Having questions about your faith can be good

Rewon Shimray | Cartoonist

Have you ever sat and truly thought about Christianity?

No, seriously. Have you ever taken a second to sit and think about the pillars of Christianity and how insane they are? Christians believe that an almighty God came down to Earth in the form of a human being and walked around with the same people he created. He then performed miracles in his human body that only a god can perform and claimed to be the son of the one true God. He was crucified but rose from death three days later. The son of God, Jesus Christ, is said to have physically risen from the dead and walked back on Earth. He then rose to heaven and is said to come back one day and free us from the bondage of sin and take us all to heaven.

When you truly sit down and think about it, Christianity is wild. It’s based upon the belief that while there is a greater deity up in the sky, he cares about you as an individual so much so that he sent his own son to die on your behalf. It’s safe to say that it’s natural to question if this actually happened.

Contrary to popular belief, it can be good to question your faith. It can build a stronger bond between you and God and can build upon the foundation that you already have.

Challenges can bring a stronger bond between you and God, and that’s evident through your own personal life. When there is a challenge between two good friends or two significant others, it usually stings at first; but when they come to a resolution, they come with a stronger bond than what they had to start.

The same can be said for your relationship with God. He doesn’t want you to sit in your questioning and doubt, but to search for answers and to ask him for answers. And when you find those answers, your bond with him grows and you begin to trust again.

In the book of Judges, Gideon asks God to reveal himself to him. Gideon asks God that if what God is really asking him to be true, that he would make the ground wet but leave a fleece that Gideon placed on the ground dry. When Gideon woke up the next morning, the ground around the fleece was wet, but the fleece itself was completely dry (Judges 6:36-40).

Gideon questions God’s promises to him and God graciously answers his question with an answer and that later led to Gideon trusting God as he went into battle with a small army. This illustration proves that God will graciously answer us when we ask him questions or when we question him but we have to truly bring the request to him.

Questioning can be good because it can also help you take ownership of your faith. Oftentimes Baylor students will come to campus holding on to their parent’s faith, and when they arrive on campus, they begin to question their faith.
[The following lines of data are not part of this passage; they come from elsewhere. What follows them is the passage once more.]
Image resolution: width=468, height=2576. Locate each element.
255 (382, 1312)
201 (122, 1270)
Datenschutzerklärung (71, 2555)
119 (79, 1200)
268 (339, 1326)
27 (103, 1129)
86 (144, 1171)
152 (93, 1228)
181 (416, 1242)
This can be beneficial because when you find the answers you search for, it can help you build the foundation for your own faith.

Whether or not your faith ends up strengthening through questioning faith and having doubts, giving serious thought to your preconceptions about how the world works and who you are in the world can make your convictions stronger or it can change them to something new; both are OK.

Questions lead to answers and can lead to a deeper relationship with God if you treat your questions as a spiritual growth tool.